Adiós al emperador desnudo

En medio del caos y el júbilo, el futuro de Egipto se presenta incierto. Sin embargo, Hosni Mubarak ha sido forzado a despertar de su alucinación ególatra, cercado por un estallido social que ha escapado de su férreo control.

Bien podría haber sido la plaza de Tiananmen por el clamor exigiendo libertad. Pero en esta ocasión el pueblo levantisco es el egipcio, que ha conseguido hacerse con la libertad después de treinta años bajo el régimen militar de Hosni Mubarak. Hoy la marea humana celebra en el zócalo de Tahrir el derrocamiento del dictador. Les llegó la hora de zafar amarras a pesar del patético empecinamiento de un gobernante que tenía los días contados.

En Tiananmen los tanques aplastaron el estallido de la oposición, y de aquella primavera china sólo queda el triste recuerdo de los muertos y la imagen de un hombre valiente que se acercó con una flor a un ejército dispuesto a matar a los disidentes.
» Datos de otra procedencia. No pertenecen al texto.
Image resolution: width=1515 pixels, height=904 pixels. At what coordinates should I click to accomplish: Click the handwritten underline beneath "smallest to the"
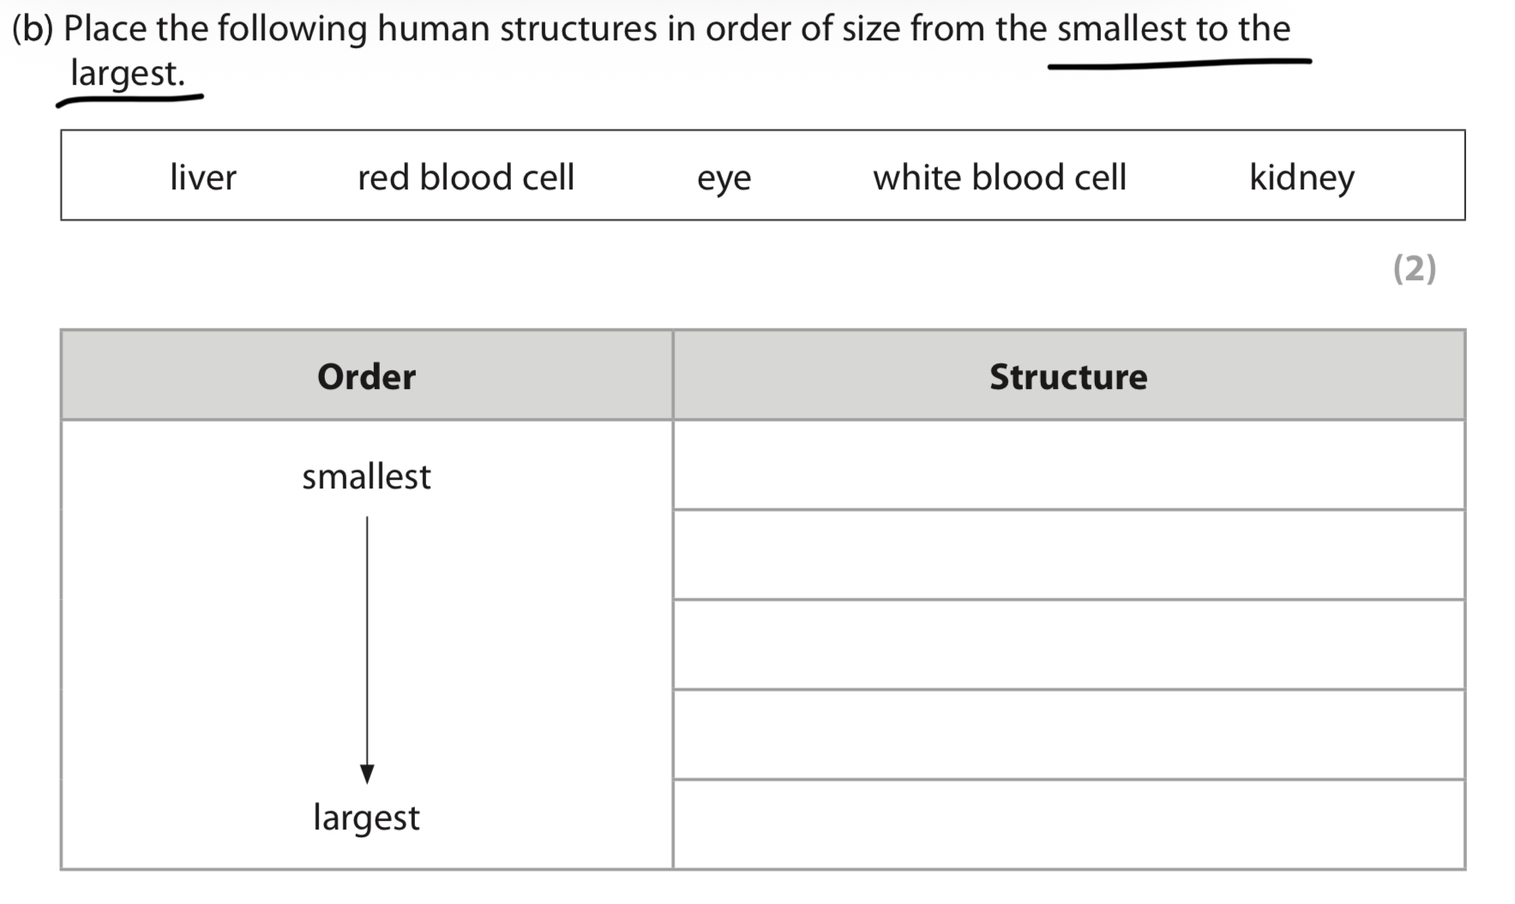click(1179, 64)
En El Cairo, en cambio, el grito a favor del cambio se hizo imparable y ya sólo quedaba derrotar el espejismo en el que ha vivido sumido Mubarak, atrapado, ahora, en una huida hacia delante.

Basta con ver el último discurso televisado del gobernante egipcio para comprender que se repetía la patología de los dictadores en una suerte de desdoblamiento de personalidad: el jefe de Estado que confunde su papel de gestor al servicio de la sociedad, con el de dominante patriarca al cuidado de unos hijos díscolos a los que hay que reducir por las buenas o por las malas. Lamentablemente, Mubarak, cegado después de tres décadas de autocracia en las que sus más estrechos colaboradores le dieron la razón como al vanidoso emperador del cuento, no fue capaz de discernir la realidad de la vana fantasía a la que ha querido aferrarse.

Todos estos sátrapas –con grados de mayor o menor horror a la hora de imponer su voluntad– comparten el delirio de las personalidades narcisistas, incapaces de ver más allá de la imagen que el espejo les devuelve. Viven convencidos de que sus atropellos se justifican porque son por el bien del pueblo; su autoritarismo y arbitrariedad no son más que expresiones del desprecio que sienten por los demás. Treinta años después de mandar con mano dura y sin rendirle cuentas a nadie, Hosni Mubarak no alcanzó a vislumbrar que sus cachorros se ahogaban en la jaula que les construyó.

Lo que más llama la atención del depuesto mandatario ha sido su genuina indignación frente a lo que él considera que es la deslealtad de una gente que no le agradece todo lo que ha hecho por ellos. Igual que el padre abusivo que doblega a sus retoños y luego se sorprende cuando éstos se rebelan y huyen de la casa.

Dudo mucho que Mubarak (y la larga lista de déspotas empeñados en morir aferrados al poder) haya leído Madame Bovary, la gran novela de Gustave Flaubert. O que tenga conocimiento de que el escritor galo, totalmente sumergido en la piel de su trágica protagonista, llegó a afirmar, "Madame Bovary c’est moi". Egipto era él y sin su presencia el mundo y las pirámides se les vendrían encima en un final apocalíptico. Mientras la muchedumbre ya se había subido al carro de la transición, Mubarak permaneció ciego y sordo, refugiado en el invierno de sus palacios. Sus vástagos se han levantado contra él y cambiaron el final de la historia de Saturno devorándose a sus hijos.

En medio del caos y el júbilo, el futuro de Egipto se presenta incierto. Sin embargo, Hosni Mubarak ha sido forzado a despertar de su alucinación ególatra, cercado por un estallido social que ha escapado de su férreo control. De lo contrario, habría acabado como los gobernantes rumanos Nicolás y Elena Ceauceşcu, quienes poco antes de ser ejecutados por sus propios hombres, incrédulos, dijeron, "Cómo nos hacen esto si son como nuestros hijos". Adiós al emperador desnudo.